Cattle farming requires 25 kilograms of feed for each kilogram of meat. This basically means that a lot of valuable raw materials are wasted, Cornelia Habacher, one of the founders, explains. “We’ve been thinking about how we can feed the world in 2050. We have looked very objectively into the problem of meat consumption and associated consumption of raw materials. It turned out that there were nothing but plant-based solutions.

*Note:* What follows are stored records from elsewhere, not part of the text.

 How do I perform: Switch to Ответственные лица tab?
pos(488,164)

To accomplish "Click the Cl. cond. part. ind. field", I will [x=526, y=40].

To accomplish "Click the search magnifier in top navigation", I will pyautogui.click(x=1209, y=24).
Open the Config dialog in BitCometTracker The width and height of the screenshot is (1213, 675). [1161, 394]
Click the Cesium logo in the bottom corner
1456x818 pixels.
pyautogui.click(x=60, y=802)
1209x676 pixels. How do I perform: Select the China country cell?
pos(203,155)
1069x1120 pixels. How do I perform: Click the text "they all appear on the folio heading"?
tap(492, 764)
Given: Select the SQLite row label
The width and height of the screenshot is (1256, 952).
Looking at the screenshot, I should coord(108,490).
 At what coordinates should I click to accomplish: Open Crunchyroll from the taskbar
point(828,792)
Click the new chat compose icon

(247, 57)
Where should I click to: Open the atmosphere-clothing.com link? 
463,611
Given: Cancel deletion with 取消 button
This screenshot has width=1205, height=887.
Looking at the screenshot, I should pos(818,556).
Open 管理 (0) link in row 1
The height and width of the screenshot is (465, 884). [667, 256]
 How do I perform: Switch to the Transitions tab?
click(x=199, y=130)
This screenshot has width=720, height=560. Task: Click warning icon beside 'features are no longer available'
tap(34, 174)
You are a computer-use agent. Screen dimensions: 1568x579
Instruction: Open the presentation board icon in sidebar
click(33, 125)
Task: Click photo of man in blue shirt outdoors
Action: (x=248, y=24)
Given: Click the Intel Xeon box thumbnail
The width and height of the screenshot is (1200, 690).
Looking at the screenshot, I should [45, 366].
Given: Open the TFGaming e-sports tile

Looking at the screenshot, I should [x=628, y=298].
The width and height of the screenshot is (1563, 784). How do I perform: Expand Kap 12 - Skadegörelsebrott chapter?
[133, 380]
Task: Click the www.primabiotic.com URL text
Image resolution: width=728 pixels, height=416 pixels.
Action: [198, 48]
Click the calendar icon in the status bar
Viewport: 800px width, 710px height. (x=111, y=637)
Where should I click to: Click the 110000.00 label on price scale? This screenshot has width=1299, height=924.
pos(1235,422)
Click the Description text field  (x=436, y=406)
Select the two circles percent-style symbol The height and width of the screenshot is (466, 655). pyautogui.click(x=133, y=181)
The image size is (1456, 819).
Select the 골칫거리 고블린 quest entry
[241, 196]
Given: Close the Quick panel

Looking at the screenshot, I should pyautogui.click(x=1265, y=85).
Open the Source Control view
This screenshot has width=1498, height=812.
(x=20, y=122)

However, there was also a potential solution in the form of in vitro meat; as in cultured meat. Both solutions took far too much time and money to develop. So we wanted to design a product that made an immediate difference: a hybrid, whereby meat consumption would be reduced.”

And how does that work?

“Our products are made up of 50 % meat and 50 % royal oyster mushrooms, millet and spices. This mixture is more nutritious than pure meat and has 50 % less cholesterol and fat. Many people want to cut back on their meat consumption, but they’re not satisfied with vegan alternatives. With Rebel Meat, they can opt for eating sustainable meat which they totally enjoy. A ‘veggie burger’ may be more environmentally friendly, but we can reach a larger target group with Rebel Meat. As a result, our burgers have a higher positive impact on the environment. The burger is our first product. But we are constantly working on more and more developments and aim to create a new standard with the hybrid. Alongside meat and plant-based meat substitutes’.

What can we expect from the company in a year’s time?

“This year is the year of the test markets. We want to find out which channels work best. At present, we’re working with wholesale and direct sales. But we also want to go into retail. At the same time, we want to establish contacts in Germany and build up a network in the German-speaking regions of Europe. We are also looking to find manufacturers in other countries in order to be able to produce regionally. But before we internationalize, we first want to cover the Austrian market”.